--- Begin Reading text ---
# Transcend Failing to Replace MicroSD Cards in Warranty



## radhesh_p (Oct 1, 2013)

Hi Team,

I have been following up with Trancend and its Service RMA (Accell Frontline) since Feb 2013 to replace my non functional MicroSD cards. Had to go all the way to Pune finding out the address of its RMA (Accell Frontline) At the time i surrendered the defective MicroSD cards the representative at the service center who innitiated my tickets told me that it will take 2 to 3 months for the replacement. This was a complete shock to me, but i was left with no other choice than to wait for the said time for the replacement.

Call ID for 32GB MicroSD card: TSCPUN130000408DW
Call ID for 8GB MicroSD card: TSCPUN130000943DW

Since last 7 months there has been so many reminder mails sent to Transcend. When i finally told them i will be going to the consumer court then one Ms. Angela Wang (angela_wang@transcend-info.com) replied on 22Aug2013 that they have a shipment approaching and will close my cases ASAP and appologised for the delay.

Since then i have had numerous interactions with Accell Frontline representative, Mr. Thiyagarajan(s.thiyagarajan@accelfrontline.in) As per his communication between me i was told that Accell Frontline is still waiting for the shipment from Transcend. 

So i again was tracking my issue with Transcend. On 23Sep2013 i received a mail from Mr. Shankar Patel (info@ananditinfotech.in) asking me my address for the delivery. It seems from the mail chain that Ms. Angela from Transcend had asked Mr. Shankar from AnandITInfotech to handle my cases.

Since then im waiting and there has been no responce henceforth nor have i received any update. The status of my cases are still the same. I am yet  to receive the replacement.

Transcend is a total ripoff when it comes to service. 
Other companies simply replace the defective ones at the retail stores


----------
--- End Reading text ---
--- Begin Record list ---
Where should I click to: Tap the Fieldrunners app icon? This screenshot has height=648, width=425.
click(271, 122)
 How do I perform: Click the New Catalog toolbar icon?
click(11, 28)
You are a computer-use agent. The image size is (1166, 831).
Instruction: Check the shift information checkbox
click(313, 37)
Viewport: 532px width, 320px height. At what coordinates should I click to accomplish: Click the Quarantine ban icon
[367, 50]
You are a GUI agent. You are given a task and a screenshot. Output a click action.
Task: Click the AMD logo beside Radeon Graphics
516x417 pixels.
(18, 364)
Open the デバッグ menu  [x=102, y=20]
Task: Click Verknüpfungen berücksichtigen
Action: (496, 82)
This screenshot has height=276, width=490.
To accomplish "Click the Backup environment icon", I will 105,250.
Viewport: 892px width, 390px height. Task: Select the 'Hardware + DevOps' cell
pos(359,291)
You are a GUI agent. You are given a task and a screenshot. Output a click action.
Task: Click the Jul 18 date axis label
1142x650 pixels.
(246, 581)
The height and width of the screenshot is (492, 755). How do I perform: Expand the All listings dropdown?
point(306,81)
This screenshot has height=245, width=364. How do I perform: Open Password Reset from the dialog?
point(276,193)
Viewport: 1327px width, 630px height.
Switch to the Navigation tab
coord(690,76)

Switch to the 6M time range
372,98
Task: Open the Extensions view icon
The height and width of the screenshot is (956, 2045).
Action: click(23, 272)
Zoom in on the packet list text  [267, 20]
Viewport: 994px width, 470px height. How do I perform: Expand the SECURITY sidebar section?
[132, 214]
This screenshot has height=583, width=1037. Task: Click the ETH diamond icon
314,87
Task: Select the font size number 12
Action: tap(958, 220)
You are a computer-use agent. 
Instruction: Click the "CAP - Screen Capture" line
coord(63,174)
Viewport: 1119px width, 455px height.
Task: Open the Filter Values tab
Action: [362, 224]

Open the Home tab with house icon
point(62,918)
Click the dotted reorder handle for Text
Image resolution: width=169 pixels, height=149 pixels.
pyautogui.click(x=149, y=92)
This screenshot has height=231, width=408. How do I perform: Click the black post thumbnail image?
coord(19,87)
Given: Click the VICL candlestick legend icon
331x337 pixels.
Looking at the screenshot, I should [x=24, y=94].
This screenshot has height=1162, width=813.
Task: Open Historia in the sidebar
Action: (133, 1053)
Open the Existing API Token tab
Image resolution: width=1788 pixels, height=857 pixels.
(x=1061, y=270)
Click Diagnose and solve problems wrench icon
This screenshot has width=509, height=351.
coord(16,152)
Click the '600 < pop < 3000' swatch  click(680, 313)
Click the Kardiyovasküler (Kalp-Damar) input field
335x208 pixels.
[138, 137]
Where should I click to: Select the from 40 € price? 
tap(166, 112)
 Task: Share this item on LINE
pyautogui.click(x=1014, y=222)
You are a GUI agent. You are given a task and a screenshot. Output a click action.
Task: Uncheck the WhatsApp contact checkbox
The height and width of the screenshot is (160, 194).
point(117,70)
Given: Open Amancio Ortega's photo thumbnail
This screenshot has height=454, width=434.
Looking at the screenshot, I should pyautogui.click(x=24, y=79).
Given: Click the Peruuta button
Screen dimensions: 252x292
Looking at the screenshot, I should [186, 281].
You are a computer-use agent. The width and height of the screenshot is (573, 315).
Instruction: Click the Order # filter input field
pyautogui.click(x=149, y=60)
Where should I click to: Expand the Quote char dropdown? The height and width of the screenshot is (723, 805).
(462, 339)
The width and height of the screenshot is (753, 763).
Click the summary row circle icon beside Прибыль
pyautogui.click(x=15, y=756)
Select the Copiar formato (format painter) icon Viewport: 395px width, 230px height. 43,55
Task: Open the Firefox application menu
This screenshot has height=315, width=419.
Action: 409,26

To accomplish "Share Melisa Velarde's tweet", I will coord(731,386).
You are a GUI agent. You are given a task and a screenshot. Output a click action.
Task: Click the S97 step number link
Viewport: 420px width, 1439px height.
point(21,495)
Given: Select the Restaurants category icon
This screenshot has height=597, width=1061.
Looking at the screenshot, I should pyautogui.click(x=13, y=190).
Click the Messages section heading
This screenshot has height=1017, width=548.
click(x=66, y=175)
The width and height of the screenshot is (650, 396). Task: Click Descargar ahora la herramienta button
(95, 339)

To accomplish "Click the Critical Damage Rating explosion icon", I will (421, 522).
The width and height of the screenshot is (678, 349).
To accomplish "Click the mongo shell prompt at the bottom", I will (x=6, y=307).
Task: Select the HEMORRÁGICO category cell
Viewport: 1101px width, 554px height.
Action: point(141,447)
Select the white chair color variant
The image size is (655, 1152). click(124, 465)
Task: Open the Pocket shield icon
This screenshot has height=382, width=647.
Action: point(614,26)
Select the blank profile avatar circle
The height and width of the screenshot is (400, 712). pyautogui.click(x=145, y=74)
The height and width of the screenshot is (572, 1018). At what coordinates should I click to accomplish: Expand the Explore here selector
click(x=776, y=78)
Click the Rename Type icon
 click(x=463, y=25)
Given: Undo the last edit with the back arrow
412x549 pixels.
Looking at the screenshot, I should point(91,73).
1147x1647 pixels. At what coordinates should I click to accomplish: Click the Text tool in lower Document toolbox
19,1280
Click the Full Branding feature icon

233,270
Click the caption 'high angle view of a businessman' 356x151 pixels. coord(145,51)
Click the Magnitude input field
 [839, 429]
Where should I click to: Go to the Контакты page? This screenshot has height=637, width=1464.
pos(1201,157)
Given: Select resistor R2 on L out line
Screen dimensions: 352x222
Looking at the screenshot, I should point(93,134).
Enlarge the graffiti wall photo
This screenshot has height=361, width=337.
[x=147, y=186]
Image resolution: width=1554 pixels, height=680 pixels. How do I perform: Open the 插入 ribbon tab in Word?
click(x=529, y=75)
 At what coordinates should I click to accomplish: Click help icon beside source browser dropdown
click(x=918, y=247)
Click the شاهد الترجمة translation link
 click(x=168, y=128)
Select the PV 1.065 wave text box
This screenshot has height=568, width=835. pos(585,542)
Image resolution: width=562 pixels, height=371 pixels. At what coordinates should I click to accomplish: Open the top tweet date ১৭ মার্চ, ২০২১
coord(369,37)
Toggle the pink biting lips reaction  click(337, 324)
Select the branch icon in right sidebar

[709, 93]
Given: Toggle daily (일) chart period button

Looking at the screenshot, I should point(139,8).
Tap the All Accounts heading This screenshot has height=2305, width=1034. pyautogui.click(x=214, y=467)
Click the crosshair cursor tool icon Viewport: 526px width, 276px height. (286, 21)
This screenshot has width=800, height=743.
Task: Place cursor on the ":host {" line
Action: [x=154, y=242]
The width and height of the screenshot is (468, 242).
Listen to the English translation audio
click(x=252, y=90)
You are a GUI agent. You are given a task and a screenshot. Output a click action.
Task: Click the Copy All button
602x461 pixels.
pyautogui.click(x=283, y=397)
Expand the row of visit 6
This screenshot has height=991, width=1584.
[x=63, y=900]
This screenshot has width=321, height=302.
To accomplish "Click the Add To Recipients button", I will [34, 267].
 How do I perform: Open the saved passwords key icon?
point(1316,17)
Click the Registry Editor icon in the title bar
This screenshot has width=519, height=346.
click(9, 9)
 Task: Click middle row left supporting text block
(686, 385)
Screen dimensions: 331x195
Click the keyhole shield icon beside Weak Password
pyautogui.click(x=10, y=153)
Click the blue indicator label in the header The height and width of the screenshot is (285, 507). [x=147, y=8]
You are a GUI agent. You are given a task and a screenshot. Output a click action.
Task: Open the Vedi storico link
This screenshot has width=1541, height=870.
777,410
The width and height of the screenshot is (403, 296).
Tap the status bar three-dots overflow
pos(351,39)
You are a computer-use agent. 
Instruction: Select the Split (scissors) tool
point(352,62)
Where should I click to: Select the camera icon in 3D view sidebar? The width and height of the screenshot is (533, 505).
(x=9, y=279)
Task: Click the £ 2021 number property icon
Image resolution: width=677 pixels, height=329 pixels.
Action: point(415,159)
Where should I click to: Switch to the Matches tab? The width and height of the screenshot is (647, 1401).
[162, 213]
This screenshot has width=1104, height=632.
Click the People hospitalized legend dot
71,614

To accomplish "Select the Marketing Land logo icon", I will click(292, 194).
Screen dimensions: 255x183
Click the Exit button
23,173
--- End Record list ---
Requirements: List every email address given in the forum post about Transcend's microSD card warranty replacement.

Written solution:
- angela_wang@transcend-info.com
- s.thiyagarajan@accelfrontline.in
- info@ananditinfotech.in